The World War II computer Colossus has successfully deciphered a coded message transmitted from Germany, recapturing the drama and excitement of Bletchley Park's code-breaking legacy – but it wasn't the first to crack the code. That honour went to a German computer enthusiast using a program he wrote himself.
Experts using the newly-rebuilt machine at the National Museum of Computing in Bletchley Park in the US managed to beat a number of rival code breakers using modern-day computers. But Joachim Scheuth, a computer enthusiast from Bonn, was first to crack the message using a program he wrote specifically for the National Museum of Computing Cipher Challenge.
Andy Clark, a director of the National Museum of Computing, comments: "Colossus has managed to crack the Germans' code just like the old days – although thankfully today's message was entirely peaceful in content.
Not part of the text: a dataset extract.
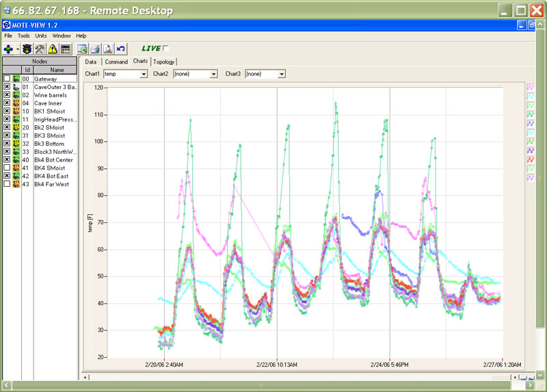
Task: Select the Cave Inner node row
Action: click(x=48, y=103)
Scheuth has done fantastically well to decipher the messages first. We are delighted and most impressed by his work."
The Cipher Challenge began with encrypted messages transmitted from the Heinz Nixdorf Museum in Paderborn after being encrypted using the Lorenz SZ42 cipher, the same machine used by the German high command in war time.
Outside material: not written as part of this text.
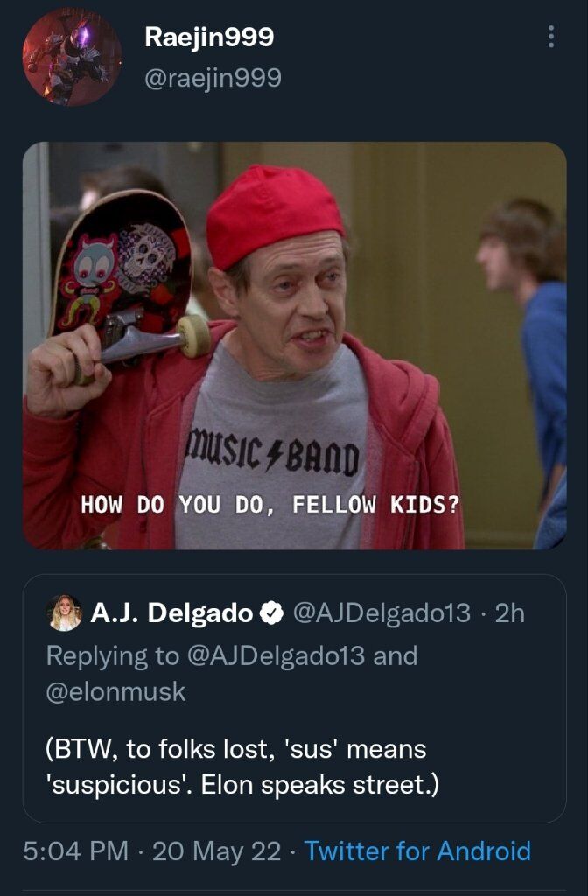Open the Raejin999 display name
The width and height of the screenshot is (588, 896).
(x=209, y=37)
Meanwhile at Bletchley Park Block H, the computer nerve centre used by Churchill's intelligence operations during the war, a Colossus Mark II machine, which took 14 years to rebuild, clicked and whirred into action.
However, adverse atmospheric conditions produced by the sun spot cycle interfered with Bletchley Park's reception of the Paderborn transmissions on Thursday.
"While Scheuth was working his way to success, the Colossus team at Bletchley was struggling to get a signal – reminiscent of certain modern-day mobile phone networks," says Mr Clark.
Verifiable cipher text was eventually obtained on Thursday evening and transferred to punched paper tape for Colossus. That text was loaded on Colossus at 08h55 on Friday morning and the machine started. By 13h15 it had cracked the hardest of the cipher challenge messages, which had content relating to the Heinz Nixdorf Museum in Paderborn.
Clark says: "The official run time for Colossus cracking the code was three hours and 35 minutes – we had 45 minutes 'injury time' when we had to replace a valve."